Filialen nur noch Mieter
Die Immobilien von GKK hat Benko längst aus dem Konzern herausgelöst und in eigene Gesellschaften überführt. Die Filialen sind nur noch Mieter, die eigens gegründeten Immobilien­gesellschaften erhoben Medienberichten zufolge teils horrende Mieten, die zur derzeitigen Schieflage der Warenhauskette beigetragen haben.

Die Zeche dafür zahlen erneut die Beschäftigten. Bereits nach der ersten Insolvenz 2020 nahmen die Beschäftigten Einbußen bei den Löhnen hin und verzichteten auf Urlaubs- und Weihnachtsgeld.
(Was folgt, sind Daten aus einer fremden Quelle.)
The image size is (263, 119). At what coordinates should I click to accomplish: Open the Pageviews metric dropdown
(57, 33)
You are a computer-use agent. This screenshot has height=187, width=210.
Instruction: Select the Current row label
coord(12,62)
Dennoch wurden damals 40 Filialen geschlossen und 4 000 Beschäftigte entlassen. Der Konzern erhielt Staatshilfen in Höhe von 680 Millionen Euro. Im Oktober 2022 stellte GKK erneut einen Insolvenz­antrag und trat zugleich in Verhandlungen um Wirtschaftshilfen in Höhe von 238 Millionen Euro.
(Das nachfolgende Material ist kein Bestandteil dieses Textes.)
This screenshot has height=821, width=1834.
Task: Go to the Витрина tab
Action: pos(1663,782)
Dass die Insolvenz erneut zu Lasten der Beschäftigten abgewickelt werden sollte, zeigte sich auch daran, dass GKK den bereits verschlechterten sogenannten Überleitungstarifvertrag kündigte und derzeit in Tarifverhandlungen auf noch niedrigeren Löhnen und schwereren Arbeitsbedingungen besteht. Verdi fordert stattdessen die Rückkehr zu den Flächentarifverträgen für den Einzelhandel.
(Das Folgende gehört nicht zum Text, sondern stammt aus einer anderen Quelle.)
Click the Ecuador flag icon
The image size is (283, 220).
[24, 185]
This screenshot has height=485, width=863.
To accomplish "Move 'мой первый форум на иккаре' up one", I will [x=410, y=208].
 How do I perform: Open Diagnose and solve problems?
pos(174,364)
Die zweite Runde der Tarifverhandlungen war Ende Februar ohne Einigung zu Ende gegangen. »Auch in die Zukunft gerichtet bleiben die Entgelte weit unter den Erwartungen der Beschäftigten, die mit ihren Einkommensstrukturen ohnehin am meisten unter der Inflation leiden«, kommentierte Verdi-Verhandlungsführer Marcel Schäuble. »Das machen wir so nicht mit.«

»Widerspruch und Widerstand«
»Die Beschäftigten bei Galeria haben alles gegeben, damit der Laden läuft«, erklärte Verdi in einer Stellungnahme. »Sie haben ihr Know-how eingebracht, den Personalmangel durch hohen Einsatz kompensiert und dann noch auf erhebliche Teile ihres Arbeitseinkommens verzichtet.« Die Gewerkschaft kündigte »entschiedenen Widerspruch und Widerstand« an. »Wir werden zusammen mit den aktiven Beschäftigten um jeden Arbeitsplatz kämpfen«, so Stefanie Nutzenberger, für den Bereich Handel zuständiges Mitglied des Verdi-Bundesvorstands.

Vielerorts haben sich örtliche Solidaritätsinitiativen gegründet, die gegen die Schließungen protestieren und Unterschriften sammeln. »Wir alle, von Politik über Gesellschaft bis zur Gewerkschaft, dürfen diese Schließungspläne auf keinen Fall hinnehmen«, sagte beispielsweise Martin Gross, der Verdi-Landesbezirksleiter von Baden-Württemberg, wo 500 Menschen ihren Arbeitsplatz verlieren sollen.

Ganz aussichtslos ist der angekündigte Widerstand nicht. Bei der Insolvenz vor drei Jahren konnten mehrere Schließungen verhindert werden.

Die Proteste wenden sich insbesondere gegen die Geschäftspraktiken von René Benko. »Nachdem Hunderte Millionen Euro an Steuergeldern in das Unternehmen gepumpt wurden, sollen etliche Innenstädte weiter veröden«, so Gross. »Und dass am Ende ein verantwortungsloser Milliardär und Immobilienspekulant sich einen schlanken Fuß macht, ist ein Skandal«, gibt Gross die Stimmung wieder, die vielerorts nicht nur die direkt Betroffenen gegen Benko aufbringt.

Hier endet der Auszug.